Downregulation of miR-181b is associated with malignant progression and poor prognosis in glioma. (A) RT-PCR was used to determine the miR-181b levels in glioma tissues (n = 74) and normal brain tissues (n = 18). **p < 0.01 versus Normal. (B) RT-PCR was used to determine the miR-181b levels in high- or low-grade glioma tissues. **p < 0.01 versus grades I–II. (C) Glioma patients with low expression of miR-181b had shorter overall survival when compared with those with high expression of miR-181b.

Figure 2

miR-181b overexpression inhibits the proliferation, migration, and invasion of glioma cells. (A) RT-PCR was used to determine the miR-181b expression in glioma cell lines (U87, SHG44, U373, and U251) compared with normal human astrocytes. **p < 0.01 versus astrocytes.

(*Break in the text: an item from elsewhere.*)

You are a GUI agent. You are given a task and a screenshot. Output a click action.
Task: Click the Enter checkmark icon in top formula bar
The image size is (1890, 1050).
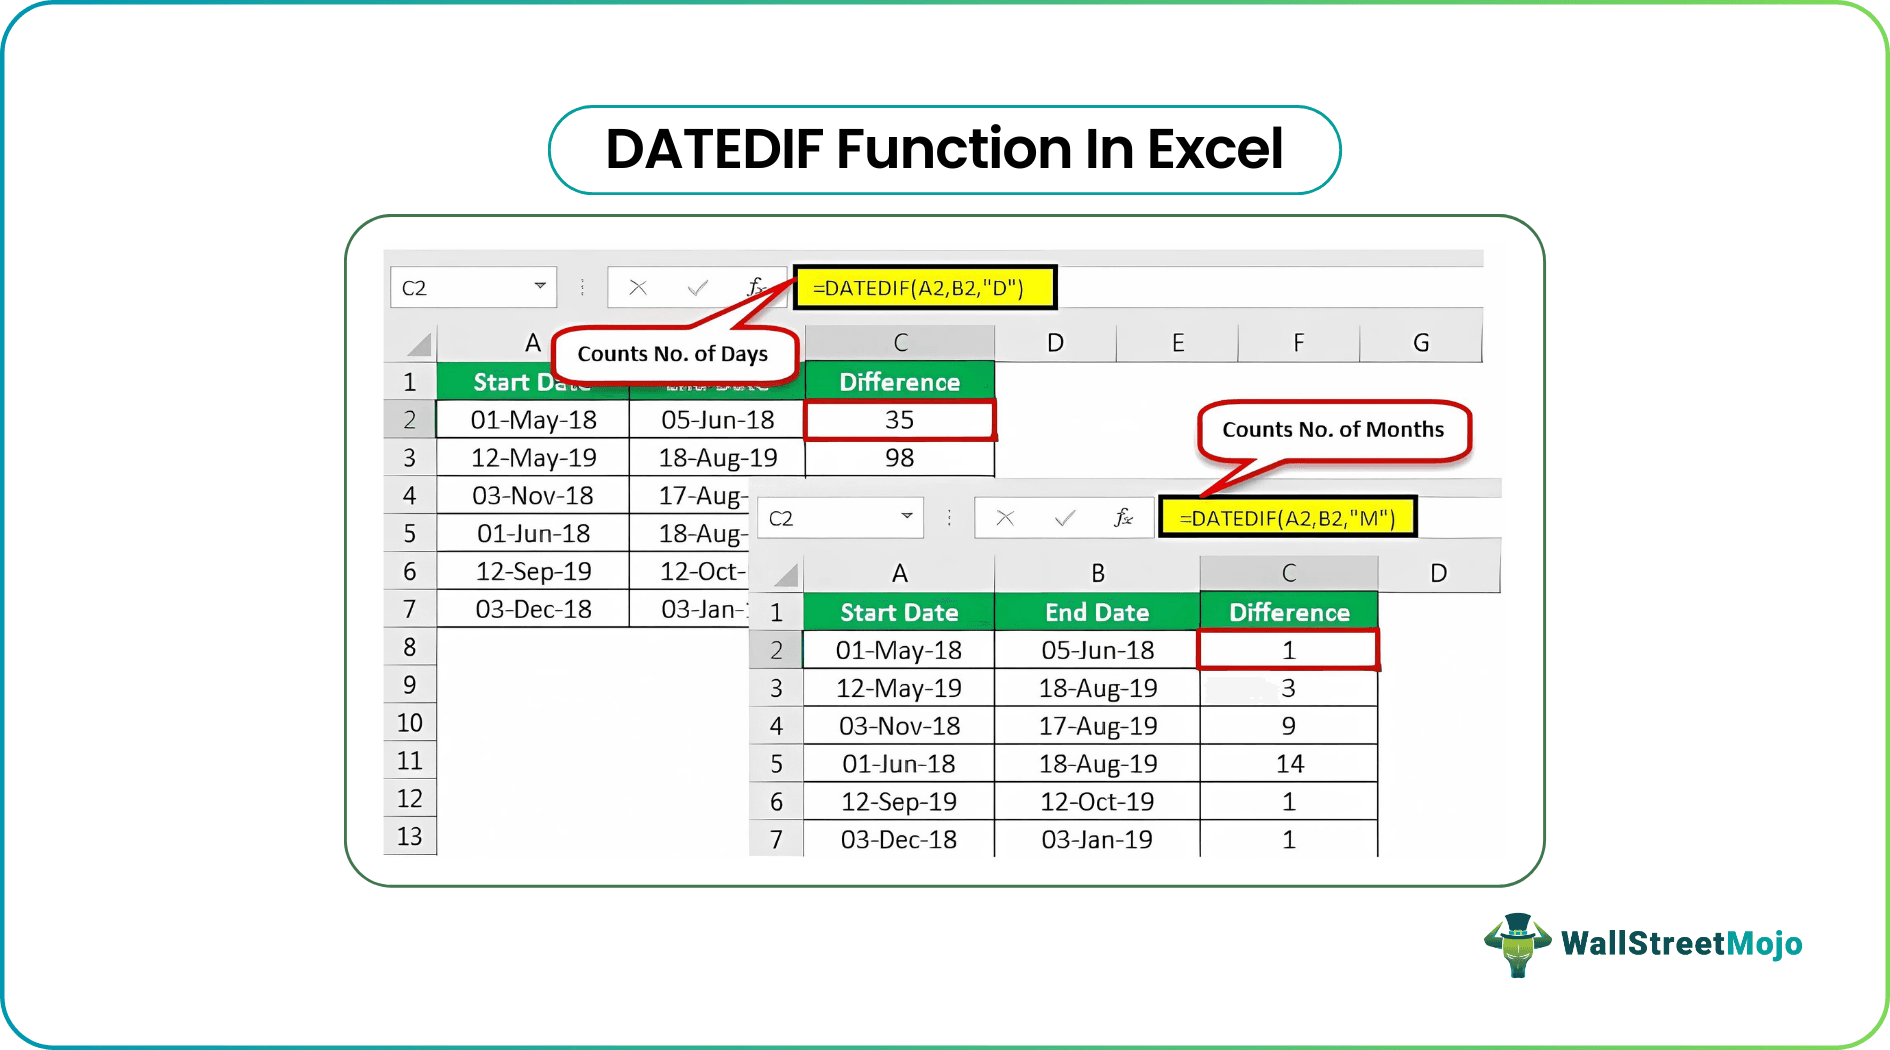point(695,287)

U251 cells were transfected with miR-181b mimic or scramble miR (miR-NC). (B) RT-PCR was used to determine the miR-181b expression. (C) MTT, (D) wound healing, and (E) Transwell assays were conducted to examine cell proliferation, migration, and invasion. **p < 0.01 versus miR-NC (B–E).

Figure 3

SALL4 is a target gene of miR-181b in glioma cells. (A) The TargetScan software indicated that SALL4 was a putative target of miR-181b, and their targeting relationship was evolutionally conversed. (B) The luciferase reporter plasmids containing the wild type (WT) or mutant type (MT) of SALL4 3′-UTR were constructed. (C) The luciferase activity was significantly decreased in U251 cells cotransfected with the WT-SALL4-3′-UTR luciferase reporter plasmid and miR-181b mimic, when compared to the control group, which was eliminated by transfection with MT-SALL4-3′-UTR luciferase reporter plasmid. **p < 0.01 versus control.

Figure 4

SALL4 is upregulated in glioma, with an inverse correlation to miR-181b levels. (A) RT-PCR was used to determine the mRNA levels of SALL4 in glioma tissues and normal brain tissues. **p < 0.01 versus Normal. (B) The SALL4 mRNA levels were inversely correlated to the miR-181b levels in glioma tissues. (C) RT-PCR and (D) Western blot were used to examine the mRNA and protein levels of SALL4 in glioma cell lines (U87, SHG44, U373, and U251) compared with normal human astrocytes. **p < 0.01 versus astrocytes.

Figure 5

SALL4 is negatively regulated by miR-181b in glioma cells. (A) Western blot was used to examine the protein levels of SALL4 in U251 cells transfected with miR-181b mimic or scramble miR (miR-NC). **p < 0.01 versus miR-NC. U251 cells were transfected with the miR-181b inhibitor or negative control (NC) inhibitor. (B) RT-PCR was used to determine the miR-181b levels. (C) Western blot was used to examine the protein levels of SALL4. **p < 0.01 versus NC inhibitor (B–C).

Figure 6

SALL4 acts as a downstream effector in miR-181b-mediated malignant phenotypes of U251 cells. miR-181b-overexpressing U251 cells were transfected with SALL4 expression plasmid or blank vector. (A) RT-PCR and (B) Western blot were used to examine the mRNA and protein levels of SALL4. (C) MTT, (D) wound healing, and (E) Transwell assays were conducted to examine cell proliferation, migration, and invasion. **p < 0.01 versus miR-181b + blank.